◆ **YOUR INSTRUCTIONS**:
Count every line below that holds "file". Number only.

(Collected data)
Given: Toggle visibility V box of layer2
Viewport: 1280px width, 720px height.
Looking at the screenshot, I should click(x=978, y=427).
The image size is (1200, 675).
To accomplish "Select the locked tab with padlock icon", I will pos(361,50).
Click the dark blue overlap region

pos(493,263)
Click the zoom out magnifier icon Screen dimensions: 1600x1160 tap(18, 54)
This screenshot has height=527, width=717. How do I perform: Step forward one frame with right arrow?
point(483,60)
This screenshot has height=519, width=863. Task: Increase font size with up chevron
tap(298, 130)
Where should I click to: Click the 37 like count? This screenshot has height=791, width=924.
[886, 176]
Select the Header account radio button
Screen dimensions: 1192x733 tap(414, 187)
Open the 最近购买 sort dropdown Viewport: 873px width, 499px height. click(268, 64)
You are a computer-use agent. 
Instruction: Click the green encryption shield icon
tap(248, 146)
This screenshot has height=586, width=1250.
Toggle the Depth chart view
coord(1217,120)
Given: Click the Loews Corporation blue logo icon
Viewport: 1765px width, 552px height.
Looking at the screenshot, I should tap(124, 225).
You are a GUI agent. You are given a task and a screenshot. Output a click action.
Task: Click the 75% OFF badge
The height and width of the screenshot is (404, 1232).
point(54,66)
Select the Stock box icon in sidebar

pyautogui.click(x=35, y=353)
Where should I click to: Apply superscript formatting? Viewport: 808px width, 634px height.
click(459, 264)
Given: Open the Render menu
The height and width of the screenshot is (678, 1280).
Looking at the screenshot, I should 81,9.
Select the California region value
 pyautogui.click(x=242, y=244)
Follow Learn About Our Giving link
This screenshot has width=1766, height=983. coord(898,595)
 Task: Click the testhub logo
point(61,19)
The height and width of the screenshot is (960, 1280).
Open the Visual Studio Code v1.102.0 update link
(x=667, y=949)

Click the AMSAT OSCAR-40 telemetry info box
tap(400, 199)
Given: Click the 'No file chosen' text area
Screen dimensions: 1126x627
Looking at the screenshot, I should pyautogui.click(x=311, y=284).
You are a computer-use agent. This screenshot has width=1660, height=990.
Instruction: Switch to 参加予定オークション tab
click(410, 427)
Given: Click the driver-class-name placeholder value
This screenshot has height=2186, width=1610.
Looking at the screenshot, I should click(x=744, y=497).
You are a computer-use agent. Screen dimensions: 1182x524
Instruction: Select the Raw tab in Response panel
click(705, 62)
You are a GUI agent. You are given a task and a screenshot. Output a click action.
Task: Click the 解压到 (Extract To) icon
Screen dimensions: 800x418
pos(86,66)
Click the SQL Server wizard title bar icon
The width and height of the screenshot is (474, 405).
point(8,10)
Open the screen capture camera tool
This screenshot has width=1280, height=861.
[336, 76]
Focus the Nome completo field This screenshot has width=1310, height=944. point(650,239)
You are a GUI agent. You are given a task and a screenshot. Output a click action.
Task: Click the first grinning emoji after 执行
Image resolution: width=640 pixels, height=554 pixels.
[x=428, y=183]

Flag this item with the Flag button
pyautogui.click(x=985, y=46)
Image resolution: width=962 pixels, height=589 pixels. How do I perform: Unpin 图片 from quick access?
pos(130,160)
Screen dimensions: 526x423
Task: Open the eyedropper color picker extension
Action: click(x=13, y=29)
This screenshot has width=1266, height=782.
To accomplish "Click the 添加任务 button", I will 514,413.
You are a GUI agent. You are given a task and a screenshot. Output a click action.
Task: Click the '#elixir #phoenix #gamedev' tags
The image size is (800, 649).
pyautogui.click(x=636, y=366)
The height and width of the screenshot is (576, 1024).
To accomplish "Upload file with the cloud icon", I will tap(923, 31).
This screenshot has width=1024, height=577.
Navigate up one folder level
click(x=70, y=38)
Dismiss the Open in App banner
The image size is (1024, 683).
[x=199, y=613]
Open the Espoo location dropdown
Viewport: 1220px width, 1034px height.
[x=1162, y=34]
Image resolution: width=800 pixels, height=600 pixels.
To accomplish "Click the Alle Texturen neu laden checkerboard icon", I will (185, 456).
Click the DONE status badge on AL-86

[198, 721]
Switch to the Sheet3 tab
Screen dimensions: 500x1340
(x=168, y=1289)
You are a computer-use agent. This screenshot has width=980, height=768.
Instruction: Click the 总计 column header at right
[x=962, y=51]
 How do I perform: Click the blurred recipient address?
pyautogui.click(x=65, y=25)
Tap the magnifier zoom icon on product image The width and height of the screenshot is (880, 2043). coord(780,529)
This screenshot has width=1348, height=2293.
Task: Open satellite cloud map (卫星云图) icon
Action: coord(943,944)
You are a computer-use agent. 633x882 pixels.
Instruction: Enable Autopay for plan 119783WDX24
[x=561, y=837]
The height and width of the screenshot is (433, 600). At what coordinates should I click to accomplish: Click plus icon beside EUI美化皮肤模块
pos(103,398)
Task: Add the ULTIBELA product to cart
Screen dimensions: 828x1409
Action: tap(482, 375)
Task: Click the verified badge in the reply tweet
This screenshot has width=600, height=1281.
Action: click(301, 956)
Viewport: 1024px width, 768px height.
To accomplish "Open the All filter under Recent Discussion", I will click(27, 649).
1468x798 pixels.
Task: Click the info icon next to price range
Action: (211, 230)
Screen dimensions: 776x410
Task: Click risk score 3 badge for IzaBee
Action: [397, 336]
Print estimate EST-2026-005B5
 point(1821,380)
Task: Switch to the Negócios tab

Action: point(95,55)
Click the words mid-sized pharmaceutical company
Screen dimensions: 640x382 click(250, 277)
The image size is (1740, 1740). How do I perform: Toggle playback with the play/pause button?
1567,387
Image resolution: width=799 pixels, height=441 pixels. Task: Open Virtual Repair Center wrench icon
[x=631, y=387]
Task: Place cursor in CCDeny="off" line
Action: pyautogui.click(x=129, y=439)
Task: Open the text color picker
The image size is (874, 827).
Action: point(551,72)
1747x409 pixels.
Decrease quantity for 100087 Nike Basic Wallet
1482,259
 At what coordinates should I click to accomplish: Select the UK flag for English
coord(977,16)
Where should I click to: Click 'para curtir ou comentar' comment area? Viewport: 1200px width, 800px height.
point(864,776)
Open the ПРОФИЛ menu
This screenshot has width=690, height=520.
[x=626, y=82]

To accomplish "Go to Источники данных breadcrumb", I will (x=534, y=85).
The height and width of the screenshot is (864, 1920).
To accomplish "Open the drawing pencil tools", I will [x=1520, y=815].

◆ **TASK RESULT**:
2